Subsequently, the project investigated the effect of central review on the interobserver variability and quality of the delineation of the RLNAs (13). In total, 1,009 CTVs from 23 RT departments were centrally reviewed and scored. A significant decrease in errors over time (learning curve) was observed, supporting the benefit of a central review on the conformity to the guidelines.
After these rectal and breast cancer projects, ProCaLung is now being introduced with the aim to improve the quality of mediastinal node positive non-small cell lung cancer radiotherapy through peer-review of mediastinal nodal target Volume Delineation (14). This project is discussed extensively in another article in this issue.
In 2017, the PROCAHN project (PROject on CAncer of Head and Neck) was supported with the goal to map the interobserver variability in tumor delineation in the head and neck region between the different radiotherapy centers in Belgium (15). Since availability of guidelines did not guarantee uniform delineations, the investigators recently set up a subsequent study, where the implementation of most recent delineation guidelines by Grégoire et al. [2018] on interobserver variability will be assessed (16).

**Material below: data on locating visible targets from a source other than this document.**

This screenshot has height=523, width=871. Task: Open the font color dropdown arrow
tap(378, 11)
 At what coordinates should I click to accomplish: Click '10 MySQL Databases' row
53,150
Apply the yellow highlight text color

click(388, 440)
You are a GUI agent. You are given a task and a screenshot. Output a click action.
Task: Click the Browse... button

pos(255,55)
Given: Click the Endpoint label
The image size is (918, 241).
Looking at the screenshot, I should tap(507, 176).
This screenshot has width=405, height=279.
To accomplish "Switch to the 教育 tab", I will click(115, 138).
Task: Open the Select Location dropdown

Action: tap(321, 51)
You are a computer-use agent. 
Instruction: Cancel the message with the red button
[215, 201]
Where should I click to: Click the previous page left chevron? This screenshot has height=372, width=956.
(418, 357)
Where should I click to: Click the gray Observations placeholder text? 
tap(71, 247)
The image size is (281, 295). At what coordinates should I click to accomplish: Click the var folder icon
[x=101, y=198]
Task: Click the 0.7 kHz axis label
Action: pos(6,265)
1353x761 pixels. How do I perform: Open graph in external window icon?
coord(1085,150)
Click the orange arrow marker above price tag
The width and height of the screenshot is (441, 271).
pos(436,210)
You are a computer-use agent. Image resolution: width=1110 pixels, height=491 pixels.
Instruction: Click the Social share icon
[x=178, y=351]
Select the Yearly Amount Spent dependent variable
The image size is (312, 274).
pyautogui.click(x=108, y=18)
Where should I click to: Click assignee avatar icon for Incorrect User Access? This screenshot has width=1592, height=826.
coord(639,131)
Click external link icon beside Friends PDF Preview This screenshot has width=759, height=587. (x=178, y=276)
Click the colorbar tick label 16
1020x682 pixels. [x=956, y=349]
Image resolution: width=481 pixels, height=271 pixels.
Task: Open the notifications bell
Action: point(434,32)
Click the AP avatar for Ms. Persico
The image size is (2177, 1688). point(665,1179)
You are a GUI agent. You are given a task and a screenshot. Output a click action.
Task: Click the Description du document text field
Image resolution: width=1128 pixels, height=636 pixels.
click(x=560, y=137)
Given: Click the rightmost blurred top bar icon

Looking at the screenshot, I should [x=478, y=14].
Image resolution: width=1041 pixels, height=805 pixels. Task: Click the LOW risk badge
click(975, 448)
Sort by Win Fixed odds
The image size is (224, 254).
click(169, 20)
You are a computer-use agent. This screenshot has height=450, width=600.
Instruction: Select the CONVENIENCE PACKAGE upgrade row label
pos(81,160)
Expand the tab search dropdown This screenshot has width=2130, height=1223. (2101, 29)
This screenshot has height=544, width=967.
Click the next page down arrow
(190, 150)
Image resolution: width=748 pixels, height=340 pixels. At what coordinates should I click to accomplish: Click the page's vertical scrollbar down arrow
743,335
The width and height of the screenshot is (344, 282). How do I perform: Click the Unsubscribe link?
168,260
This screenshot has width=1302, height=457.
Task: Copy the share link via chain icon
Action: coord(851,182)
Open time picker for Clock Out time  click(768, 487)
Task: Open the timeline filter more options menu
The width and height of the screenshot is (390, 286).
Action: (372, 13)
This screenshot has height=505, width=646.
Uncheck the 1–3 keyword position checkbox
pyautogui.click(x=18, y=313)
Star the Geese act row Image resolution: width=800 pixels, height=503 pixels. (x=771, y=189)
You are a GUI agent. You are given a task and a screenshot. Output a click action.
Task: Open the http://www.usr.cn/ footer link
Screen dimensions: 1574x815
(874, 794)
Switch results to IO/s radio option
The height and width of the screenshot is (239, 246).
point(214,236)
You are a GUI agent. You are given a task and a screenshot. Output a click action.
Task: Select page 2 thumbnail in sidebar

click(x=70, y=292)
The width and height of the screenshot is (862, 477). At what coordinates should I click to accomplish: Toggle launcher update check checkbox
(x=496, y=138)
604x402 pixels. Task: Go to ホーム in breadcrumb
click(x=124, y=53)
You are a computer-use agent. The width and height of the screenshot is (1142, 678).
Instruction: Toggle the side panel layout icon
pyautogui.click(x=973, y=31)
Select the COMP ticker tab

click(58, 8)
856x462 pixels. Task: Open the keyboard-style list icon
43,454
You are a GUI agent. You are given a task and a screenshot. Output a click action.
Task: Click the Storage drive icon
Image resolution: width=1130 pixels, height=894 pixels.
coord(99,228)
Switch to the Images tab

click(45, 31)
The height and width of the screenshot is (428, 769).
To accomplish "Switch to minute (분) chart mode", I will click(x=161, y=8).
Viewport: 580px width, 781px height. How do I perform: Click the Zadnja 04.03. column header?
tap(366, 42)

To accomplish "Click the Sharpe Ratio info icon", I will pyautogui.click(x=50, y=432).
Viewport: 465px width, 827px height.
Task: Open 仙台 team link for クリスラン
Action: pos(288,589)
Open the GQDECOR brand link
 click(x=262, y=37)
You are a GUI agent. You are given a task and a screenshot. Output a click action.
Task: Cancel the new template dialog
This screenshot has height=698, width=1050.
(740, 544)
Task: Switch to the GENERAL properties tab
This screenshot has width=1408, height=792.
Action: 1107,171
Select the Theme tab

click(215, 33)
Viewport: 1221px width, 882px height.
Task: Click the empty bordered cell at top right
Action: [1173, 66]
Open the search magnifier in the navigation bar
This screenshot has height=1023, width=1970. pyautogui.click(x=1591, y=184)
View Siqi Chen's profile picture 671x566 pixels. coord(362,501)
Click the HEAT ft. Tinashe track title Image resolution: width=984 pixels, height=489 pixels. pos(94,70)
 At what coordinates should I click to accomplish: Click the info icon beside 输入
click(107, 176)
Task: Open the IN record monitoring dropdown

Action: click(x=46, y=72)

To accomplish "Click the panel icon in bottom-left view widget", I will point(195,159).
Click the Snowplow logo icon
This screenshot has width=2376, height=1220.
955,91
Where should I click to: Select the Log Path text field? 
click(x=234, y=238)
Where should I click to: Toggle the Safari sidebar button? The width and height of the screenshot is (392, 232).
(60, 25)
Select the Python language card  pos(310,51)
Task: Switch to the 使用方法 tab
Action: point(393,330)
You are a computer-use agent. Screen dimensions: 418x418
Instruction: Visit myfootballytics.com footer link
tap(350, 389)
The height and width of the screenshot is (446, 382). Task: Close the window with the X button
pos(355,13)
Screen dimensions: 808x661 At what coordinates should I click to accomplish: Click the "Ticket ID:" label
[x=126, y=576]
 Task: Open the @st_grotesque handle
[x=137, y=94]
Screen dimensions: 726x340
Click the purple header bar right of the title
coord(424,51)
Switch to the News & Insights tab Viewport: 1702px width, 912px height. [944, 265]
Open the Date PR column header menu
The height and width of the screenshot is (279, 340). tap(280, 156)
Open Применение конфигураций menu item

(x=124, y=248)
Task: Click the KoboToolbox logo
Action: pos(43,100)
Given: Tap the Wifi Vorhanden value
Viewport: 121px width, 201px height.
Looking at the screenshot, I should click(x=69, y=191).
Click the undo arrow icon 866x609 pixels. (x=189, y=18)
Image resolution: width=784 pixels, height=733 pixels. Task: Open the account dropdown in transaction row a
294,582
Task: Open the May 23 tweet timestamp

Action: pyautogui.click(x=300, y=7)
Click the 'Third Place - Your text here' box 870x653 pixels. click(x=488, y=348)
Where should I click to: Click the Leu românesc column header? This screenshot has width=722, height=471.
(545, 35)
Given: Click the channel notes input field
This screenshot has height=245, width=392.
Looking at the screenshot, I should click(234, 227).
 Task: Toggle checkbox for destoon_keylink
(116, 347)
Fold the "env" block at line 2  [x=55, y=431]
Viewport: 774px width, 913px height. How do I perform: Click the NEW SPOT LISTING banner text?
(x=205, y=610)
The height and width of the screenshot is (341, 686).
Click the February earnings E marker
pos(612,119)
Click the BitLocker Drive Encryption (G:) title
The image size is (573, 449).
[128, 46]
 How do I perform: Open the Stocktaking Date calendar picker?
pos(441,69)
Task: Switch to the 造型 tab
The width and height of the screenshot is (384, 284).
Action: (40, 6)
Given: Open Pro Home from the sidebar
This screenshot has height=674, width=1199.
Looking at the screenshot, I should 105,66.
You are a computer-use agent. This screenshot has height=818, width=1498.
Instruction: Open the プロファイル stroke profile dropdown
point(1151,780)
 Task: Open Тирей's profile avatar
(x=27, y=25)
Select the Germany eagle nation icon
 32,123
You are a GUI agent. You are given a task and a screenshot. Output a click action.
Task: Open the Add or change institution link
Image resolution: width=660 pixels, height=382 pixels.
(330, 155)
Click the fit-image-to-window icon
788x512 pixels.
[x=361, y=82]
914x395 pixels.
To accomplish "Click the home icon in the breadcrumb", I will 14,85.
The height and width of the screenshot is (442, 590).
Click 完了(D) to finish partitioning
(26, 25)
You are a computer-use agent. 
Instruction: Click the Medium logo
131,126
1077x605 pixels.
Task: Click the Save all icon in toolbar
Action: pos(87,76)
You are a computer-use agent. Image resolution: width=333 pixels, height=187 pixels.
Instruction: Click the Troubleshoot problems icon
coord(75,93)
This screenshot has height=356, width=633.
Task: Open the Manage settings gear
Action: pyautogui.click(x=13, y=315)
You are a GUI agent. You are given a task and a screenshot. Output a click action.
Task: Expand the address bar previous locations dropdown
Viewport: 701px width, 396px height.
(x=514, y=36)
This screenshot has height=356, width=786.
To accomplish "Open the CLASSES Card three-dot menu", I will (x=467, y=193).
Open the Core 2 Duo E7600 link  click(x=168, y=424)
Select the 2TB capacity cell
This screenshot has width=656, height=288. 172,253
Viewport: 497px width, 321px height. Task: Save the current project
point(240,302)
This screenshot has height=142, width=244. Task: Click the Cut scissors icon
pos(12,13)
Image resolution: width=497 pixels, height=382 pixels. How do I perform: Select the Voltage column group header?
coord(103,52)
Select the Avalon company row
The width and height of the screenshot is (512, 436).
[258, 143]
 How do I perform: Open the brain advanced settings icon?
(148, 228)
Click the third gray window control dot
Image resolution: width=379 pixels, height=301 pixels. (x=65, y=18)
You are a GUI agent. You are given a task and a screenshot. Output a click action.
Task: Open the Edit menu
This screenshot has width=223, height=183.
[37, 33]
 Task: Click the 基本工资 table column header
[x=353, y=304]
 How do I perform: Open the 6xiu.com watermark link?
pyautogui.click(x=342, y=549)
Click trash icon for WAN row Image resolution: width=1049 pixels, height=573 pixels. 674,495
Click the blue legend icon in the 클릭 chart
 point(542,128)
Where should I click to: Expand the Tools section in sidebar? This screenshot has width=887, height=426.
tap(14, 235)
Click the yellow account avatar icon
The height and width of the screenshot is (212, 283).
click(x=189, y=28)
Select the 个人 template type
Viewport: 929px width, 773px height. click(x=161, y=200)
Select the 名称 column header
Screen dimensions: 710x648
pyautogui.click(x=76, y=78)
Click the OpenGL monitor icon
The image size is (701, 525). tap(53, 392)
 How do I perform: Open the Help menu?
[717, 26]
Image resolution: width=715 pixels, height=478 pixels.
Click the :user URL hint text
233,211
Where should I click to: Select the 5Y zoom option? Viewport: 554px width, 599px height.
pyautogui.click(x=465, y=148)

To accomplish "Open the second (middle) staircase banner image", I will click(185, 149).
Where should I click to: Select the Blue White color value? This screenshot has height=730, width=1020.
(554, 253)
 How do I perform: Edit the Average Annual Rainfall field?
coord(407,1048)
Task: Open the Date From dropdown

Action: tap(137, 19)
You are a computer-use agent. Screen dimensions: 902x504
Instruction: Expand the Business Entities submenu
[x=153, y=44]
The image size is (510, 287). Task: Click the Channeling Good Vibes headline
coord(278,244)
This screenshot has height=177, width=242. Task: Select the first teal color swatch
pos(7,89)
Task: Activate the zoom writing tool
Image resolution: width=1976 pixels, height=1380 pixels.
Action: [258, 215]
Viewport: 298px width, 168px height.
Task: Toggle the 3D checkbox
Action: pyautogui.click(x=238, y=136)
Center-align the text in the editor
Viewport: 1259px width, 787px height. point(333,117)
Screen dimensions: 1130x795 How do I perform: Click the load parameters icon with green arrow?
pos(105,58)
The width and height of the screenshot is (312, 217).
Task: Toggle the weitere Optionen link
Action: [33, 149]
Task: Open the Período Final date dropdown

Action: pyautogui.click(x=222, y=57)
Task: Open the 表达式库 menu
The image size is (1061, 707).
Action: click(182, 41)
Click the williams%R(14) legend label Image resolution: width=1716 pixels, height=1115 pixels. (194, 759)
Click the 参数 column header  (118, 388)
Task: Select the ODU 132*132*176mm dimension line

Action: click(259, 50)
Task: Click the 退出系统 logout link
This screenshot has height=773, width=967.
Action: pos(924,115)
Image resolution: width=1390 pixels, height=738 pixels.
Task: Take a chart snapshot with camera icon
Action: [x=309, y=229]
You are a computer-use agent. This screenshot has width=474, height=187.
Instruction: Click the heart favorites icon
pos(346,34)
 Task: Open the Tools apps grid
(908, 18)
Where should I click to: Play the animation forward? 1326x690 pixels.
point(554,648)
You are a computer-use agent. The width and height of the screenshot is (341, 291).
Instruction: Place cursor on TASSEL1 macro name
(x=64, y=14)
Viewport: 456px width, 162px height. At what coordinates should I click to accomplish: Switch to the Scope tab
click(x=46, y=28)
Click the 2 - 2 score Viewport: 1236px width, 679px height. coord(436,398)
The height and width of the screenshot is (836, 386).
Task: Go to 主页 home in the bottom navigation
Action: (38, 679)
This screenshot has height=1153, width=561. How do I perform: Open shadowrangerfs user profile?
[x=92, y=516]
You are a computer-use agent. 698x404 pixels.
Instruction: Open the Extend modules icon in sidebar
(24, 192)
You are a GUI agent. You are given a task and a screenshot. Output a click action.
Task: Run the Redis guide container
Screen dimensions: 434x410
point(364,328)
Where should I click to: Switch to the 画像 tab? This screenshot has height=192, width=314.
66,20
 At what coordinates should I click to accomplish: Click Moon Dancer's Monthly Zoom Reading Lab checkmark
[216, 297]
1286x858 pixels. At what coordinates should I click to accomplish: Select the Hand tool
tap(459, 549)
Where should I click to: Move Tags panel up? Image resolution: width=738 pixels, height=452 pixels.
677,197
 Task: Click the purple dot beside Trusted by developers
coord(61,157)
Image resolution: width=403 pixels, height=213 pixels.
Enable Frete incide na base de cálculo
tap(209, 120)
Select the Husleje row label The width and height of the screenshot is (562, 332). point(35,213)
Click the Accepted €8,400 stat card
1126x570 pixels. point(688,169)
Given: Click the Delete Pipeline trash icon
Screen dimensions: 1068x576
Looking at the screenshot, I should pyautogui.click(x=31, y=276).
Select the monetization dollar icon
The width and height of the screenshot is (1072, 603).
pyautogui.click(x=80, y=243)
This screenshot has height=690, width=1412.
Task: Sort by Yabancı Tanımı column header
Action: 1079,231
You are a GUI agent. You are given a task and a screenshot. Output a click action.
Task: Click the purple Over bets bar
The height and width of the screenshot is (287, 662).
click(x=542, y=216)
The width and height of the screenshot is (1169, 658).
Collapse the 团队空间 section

The precision of radiotherapy treatment execution relies on the accurate delineation of target volumes. The College’s intervision projects have, as such, actively participated in diminishing the variability of target volume delineations all the while ensuring the dissemination of guideline-based good practice. Ideally, this type of initiative should be instigated for all radiotherapy indications but also for all major updates in clinical guidelines.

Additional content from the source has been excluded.